Mais la réduction d'un tel legs n'est pas automatique. L'article 917 du Code civil offre en effet une option aux héritiers réservataires. Ceux-ci peuvent soit laisser la libéralité s'exécuter, soit abandonner la propriété de la quotité disponible. Il appartiendra donc aux héritiers d'apprécier en fonction de leur intérêt et de l'âge du partenaire survivant, s'il est opportun de se contenter de la nue-propriété pour recueillir à terme la pleine propriété ou d'abandonner la quotité disponible pour recevoir immédiatement une réserve en pleine propriété.
Dans la famille recomposée, les arbitrages tiendront compte des relations existant entre les enfants du partenaire et le partenaire survivant. Le partenaire pacsé peut également cantonner son usufruit sur certains biens, en usant de la faculté prévue par l'article 1002-1 du Code civil.

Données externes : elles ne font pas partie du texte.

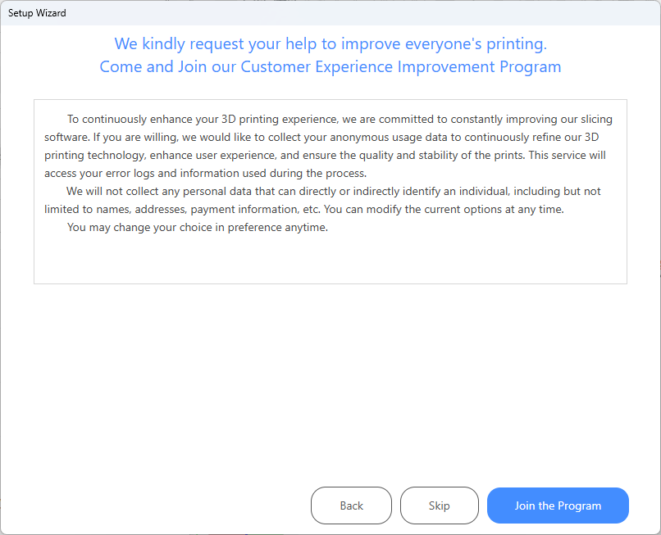The width and height of the screenshot is (661, 535).
Task: Click the words 'slicing' at the first line's end
Action: click(x=593, y=120)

Les avantages de préparer la transmission au partenaire par un testament

Le testament permet de préparer sa succession sans risque, car il est révocable à tout moment contrairement aux donations. Il peut ainsi être annulé, sans en informer l'autre, tant que le testateur est en vie. Il permet également de préparer une transmission "sur mesure" en protégeant le partenaire survivant de son vivant tout en transmettant à deux bénéficiaires successivement :

  • Le legs résiduel permet de transmettre un bien ou des droits à un premier bénéficiaire (partenaire par exemple) qui peut en user librement. À son décès, ce qui reste de ces biens ou droits devra être transmis à un second bénéficiaire (les enfants du testateur).
  • Le legs graduel permet de transmettre un bien à son partenaire, qui devra le conserver en l'état afin qu'il soit transmis à un second gratifié à son décès. En cas de décès, le partenaire pacsé survivant est totalement exonéré de droit de mutation à titre gratuit (CGI art 796-Obis).

La rédaction d'un testament au profit de l'autre partenaire

Chaque partenaire doit établir son testament. Celui-ci peut être olographe, c'est-à-dire entièrement écrit, daté et signé de sa main.  Mieux vaut le rédiger avec l'aide de son notaire afin de recueillir son conseil et éviter toute irrégularité de fond ou de forme. Il est également possible d'en confier l'entière rédaction au notaire. Il s'agit alors d'un acte authentique élaboré en présence d'un second notaire ou de deux témoins. L'enregistrement d'un testament olographe au fichier central des dispositions de dernières volontés (FCDDV) coûte 11,42 €, hors honoraires du notaire.
Avec des conseils à la rédaction d'un tel testament, ajoutez environ 70 € ht. Sinon, comptez moins de 200 € pour la rédaction par un notaire d'un testament authentique et son enregistrement. En fonction de la complexité des situations, des honoraires de consultation peuvent être facturés, sous réserve que vous en ayez été informé au préalable.